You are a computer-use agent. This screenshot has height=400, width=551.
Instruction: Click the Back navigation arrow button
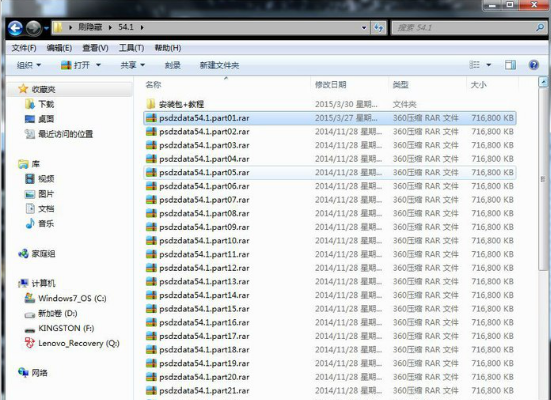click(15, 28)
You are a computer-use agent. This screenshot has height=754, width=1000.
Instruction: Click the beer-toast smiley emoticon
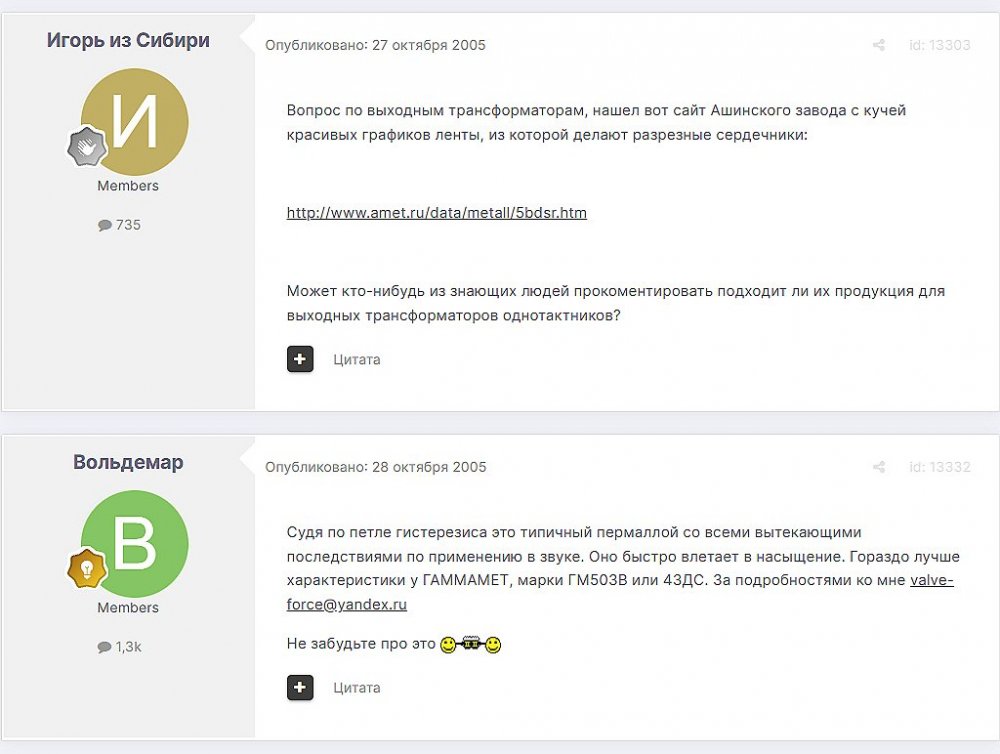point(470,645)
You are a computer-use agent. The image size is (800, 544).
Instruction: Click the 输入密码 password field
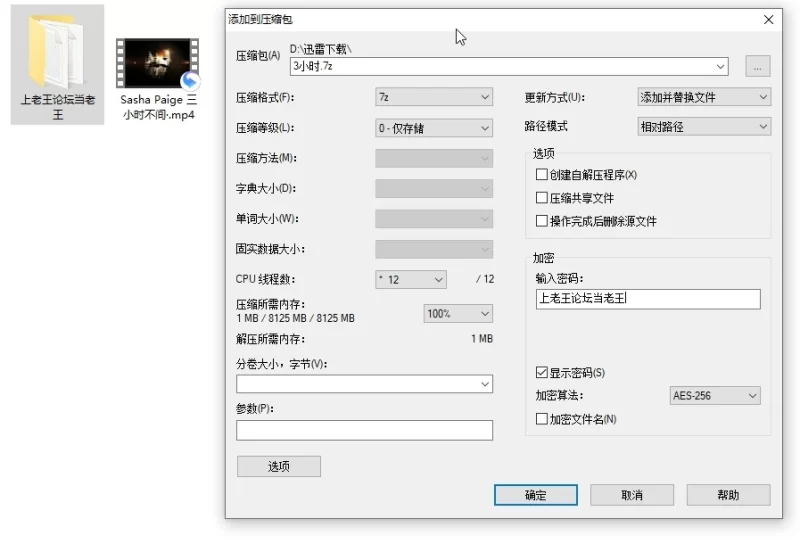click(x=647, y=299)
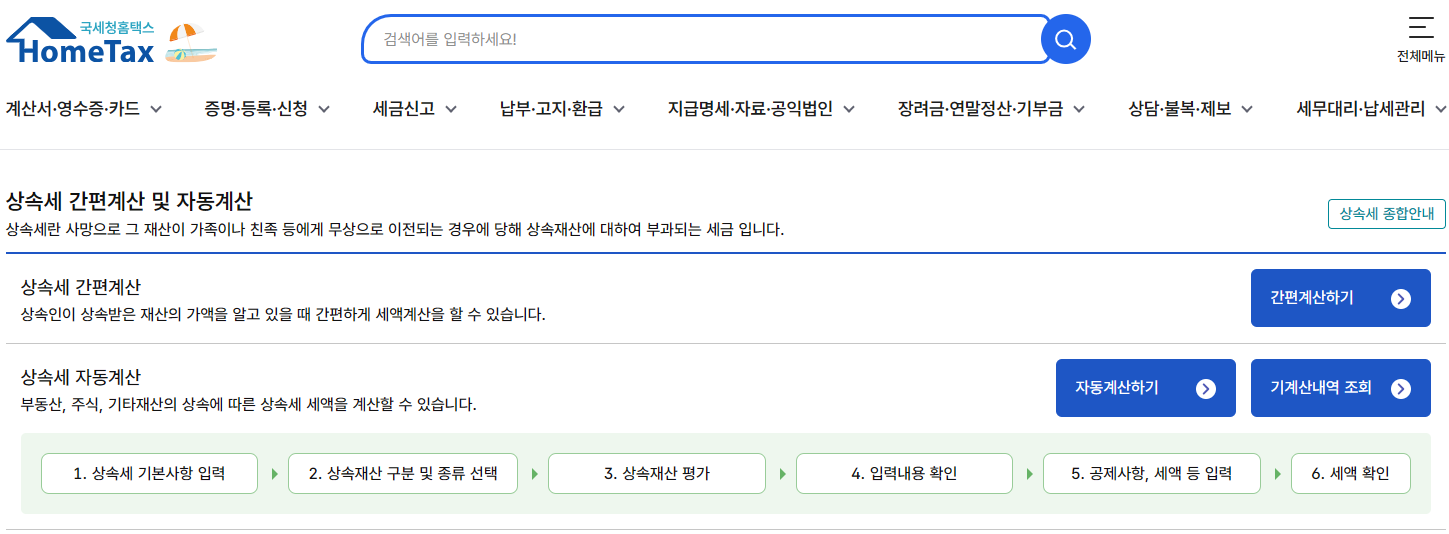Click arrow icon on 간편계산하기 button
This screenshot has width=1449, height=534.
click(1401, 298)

...

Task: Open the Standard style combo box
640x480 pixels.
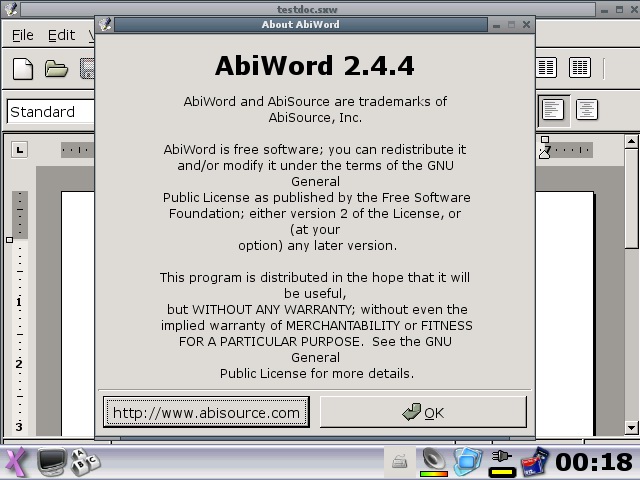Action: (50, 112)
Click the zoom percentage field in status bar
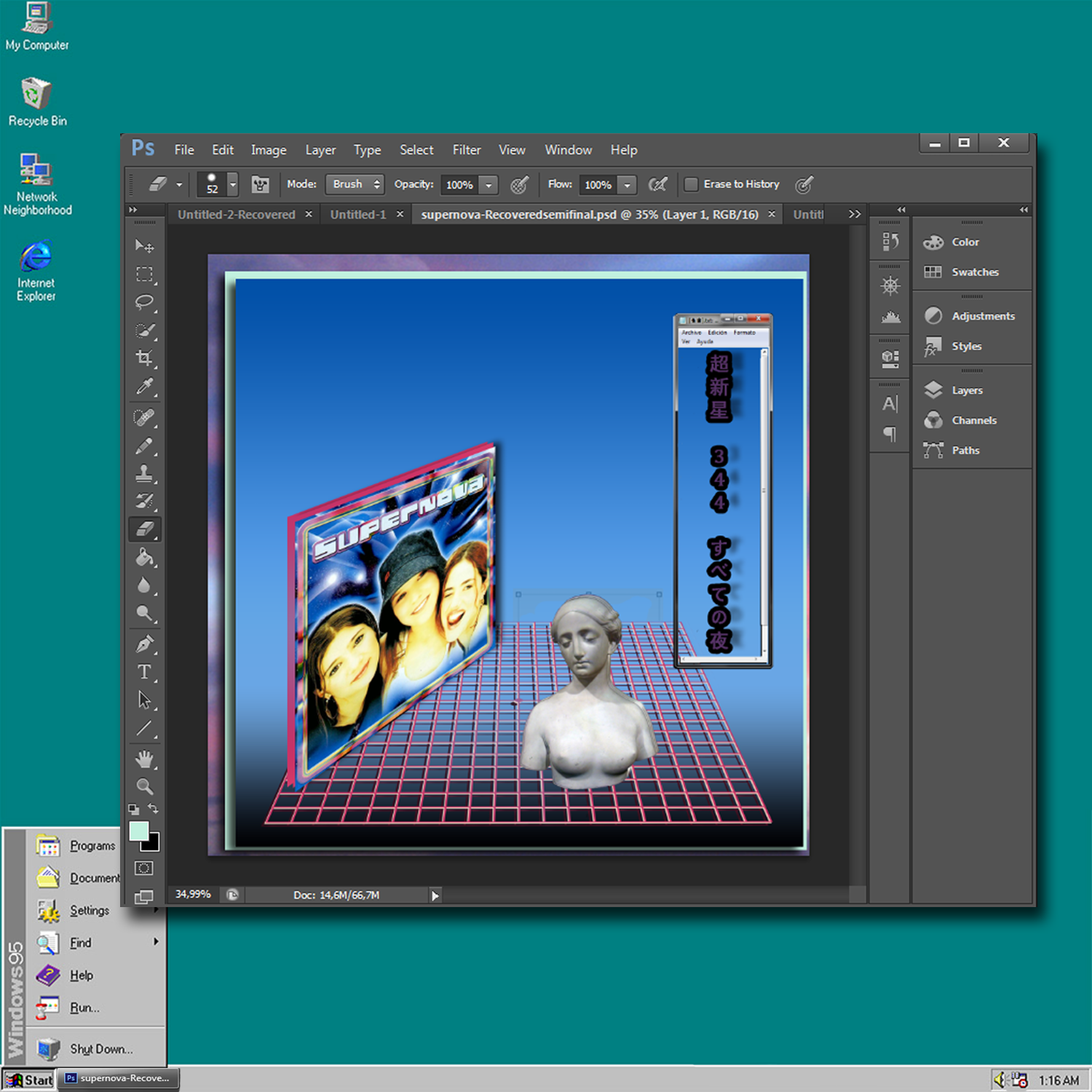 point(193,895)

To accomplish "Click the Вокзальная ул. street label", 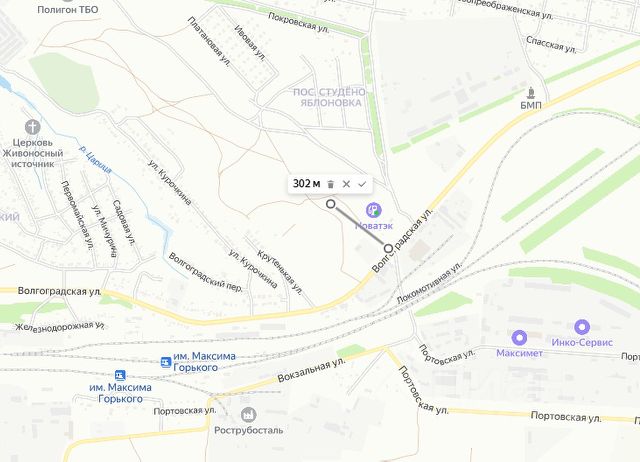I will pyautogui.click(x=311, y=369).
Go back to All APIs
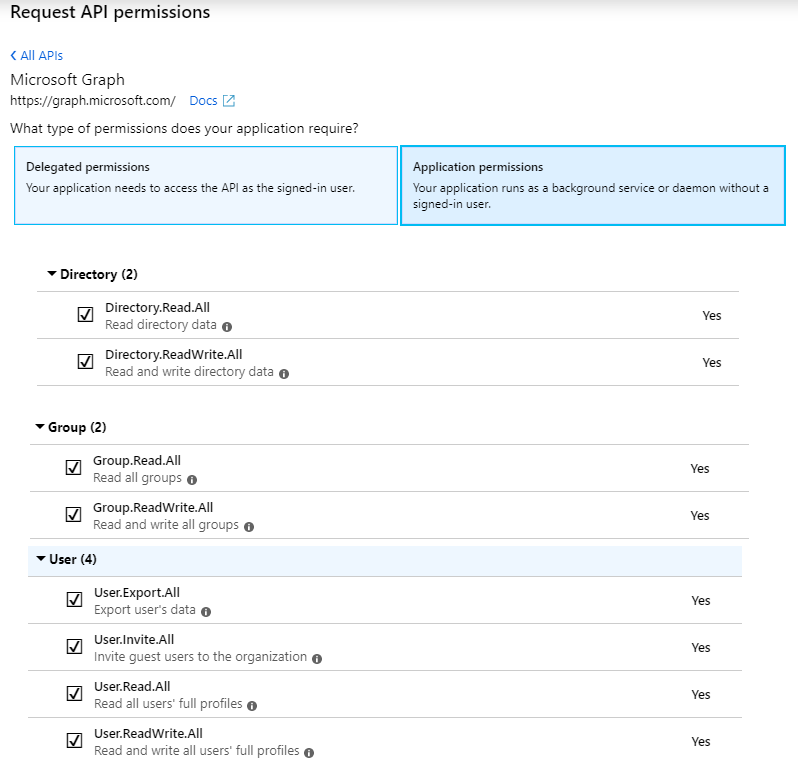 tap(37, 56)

[EXERCISE]:
Go through the material and copy out every line with "computer" in it.

[ANSWER FOR THE TASK]:
You are a computer-use agent. This screenshot has height=400, width=551.
You are a computer-use agent. This screenshot has height=754, width=1000.
You are a computer-use agent. The image size is (800, 544).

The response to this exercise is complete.